Postby Anonymous1 » 24 Feb 2011, 12:43

As I don't have access to a machine with compiling capabilities (I'm on a Windows rig), could you upload a binary or some input/output images?

We have 3 dewarping methods already, so I'd love to see the guts of your's too. I wonder how many more we can manage to implement before we exhaust all of the possible methods ;)

As for the lens distortion, as you said, the values are constant. OpenCV uses a 3x3 matrix for the camera calibration and a 5x1 matrix for the distortion coefficients, so after you calibrate the camera well, you can just dump them to a config file and recycle them.
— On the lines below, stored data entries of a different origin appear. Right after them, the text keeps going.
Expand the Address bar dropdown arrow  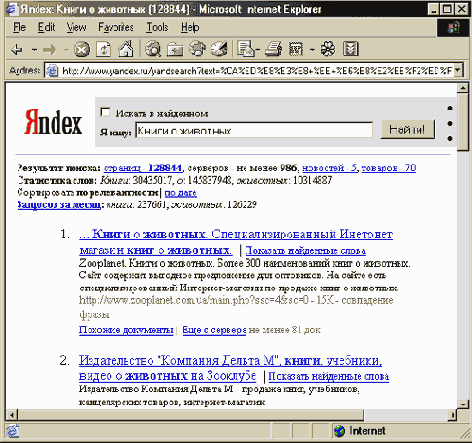tap(458, 70)
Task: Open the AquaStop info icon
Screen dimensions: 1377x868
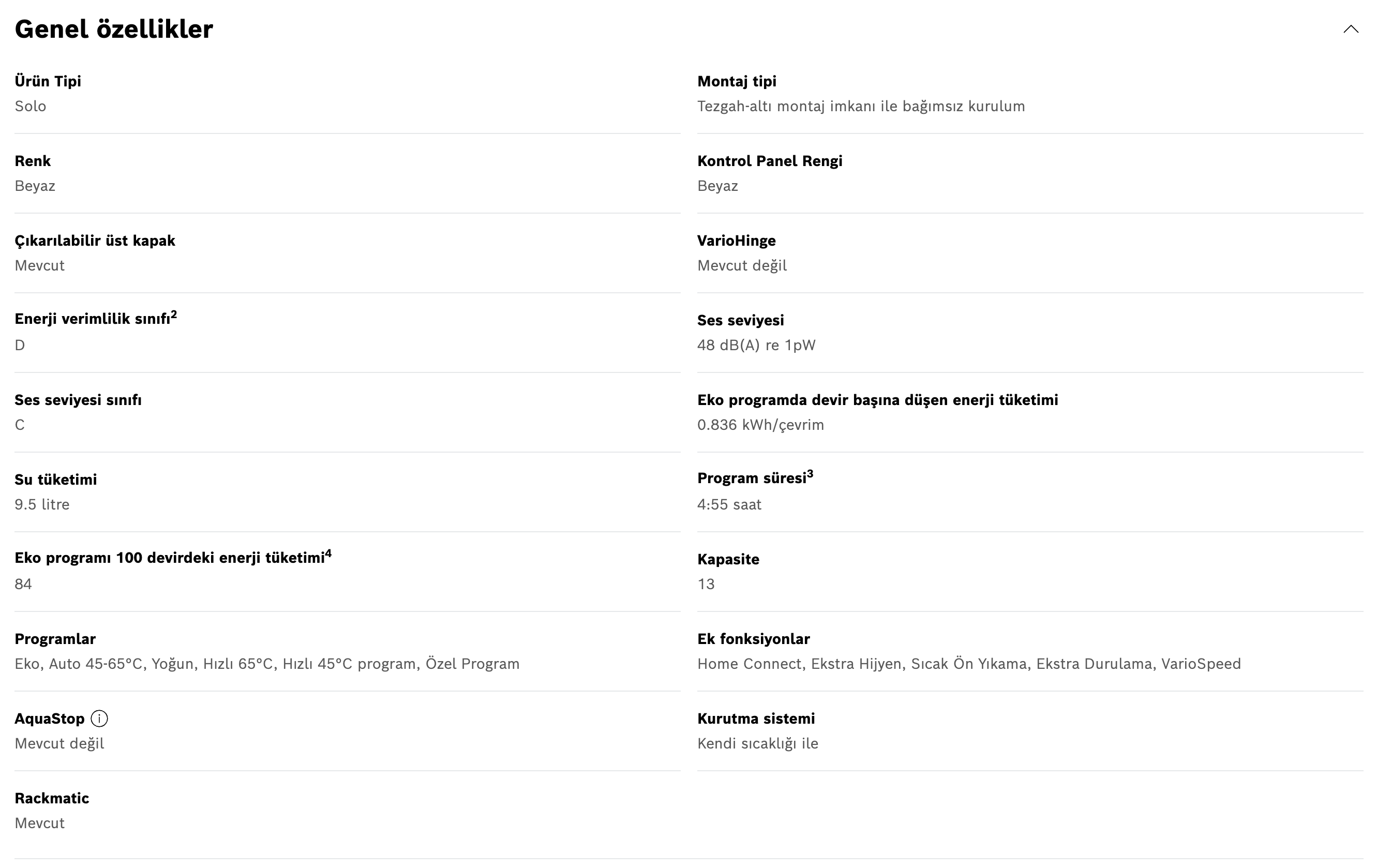Action: point(99,718)
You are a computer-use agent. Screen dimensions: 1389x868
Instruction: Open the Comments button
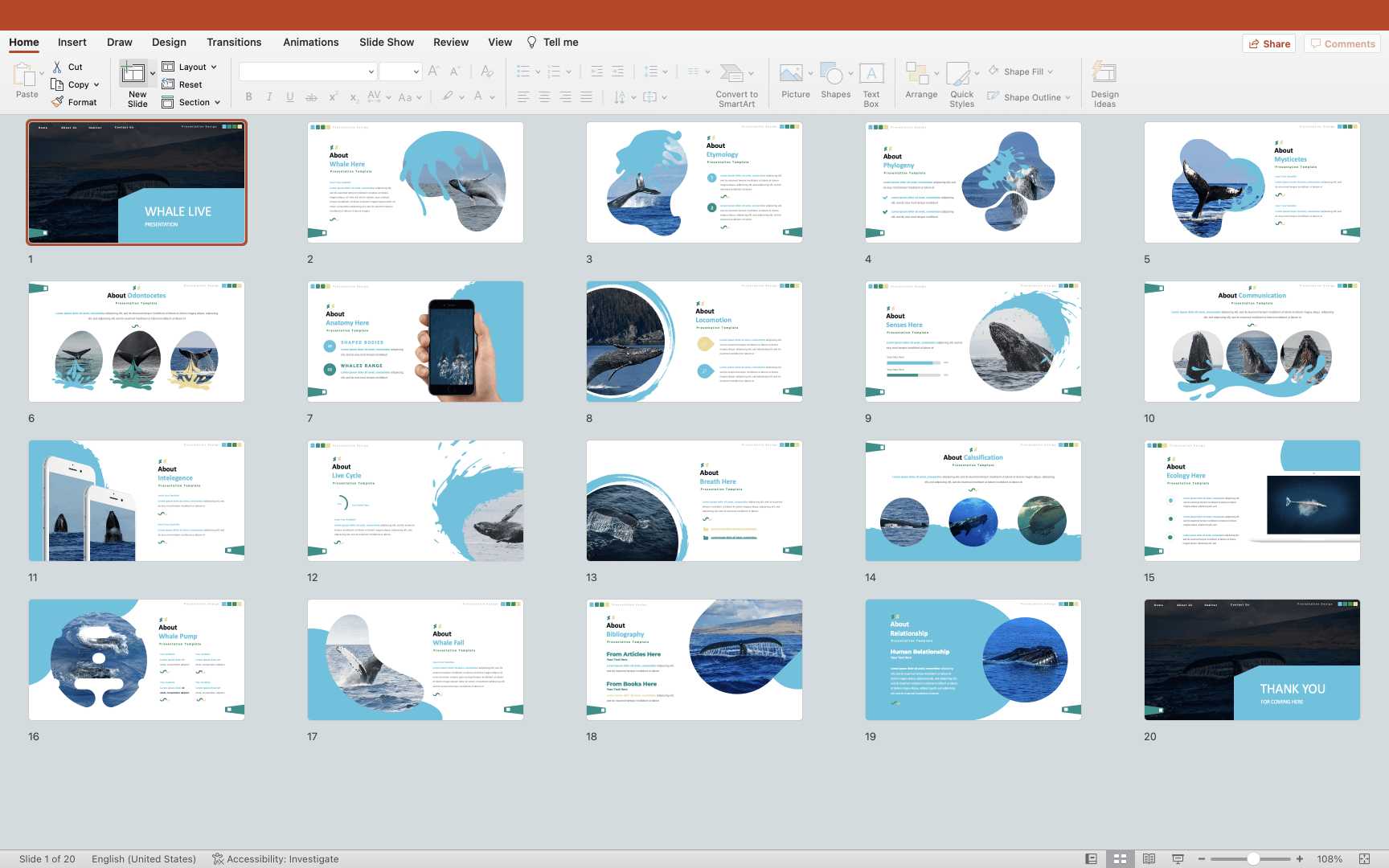click(x=1342, y=43)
I was thinking about the camera calibration, and I think that using a checkerboard isn't a good idea (or at least not the best). I'm going to try to make a GUI application (or if one exists, I'll just use that) and manually dewarp a few images to find the distortion coefficients and the camera matrix.
Anonymous1
 

Re: Methods To Sense The 3D Surface/Structure Of A Book

Postby andigit » 24 Feb 2011, 12:50

I'm at work so I don't have access to my code right now but I use the following algorithm which I found on the webpage I mentioned above.

Code: Select all
r = sqrt(x^2+y^2);
z = P0 + PR*r + PR2*r*r + PR3*r*r*r + PR4*r*r*r*r;
s = -S/z;

X = x*s;
Y = y*s;

x = original x
y = original y
S = scale
P0 ~ PR4 = coefficient
X = destination X
Y = destination Y


I like this algorithm because of the scale. It won't squish your result if you put the right number in. This algorithm is almost exactly what Anonymous is using.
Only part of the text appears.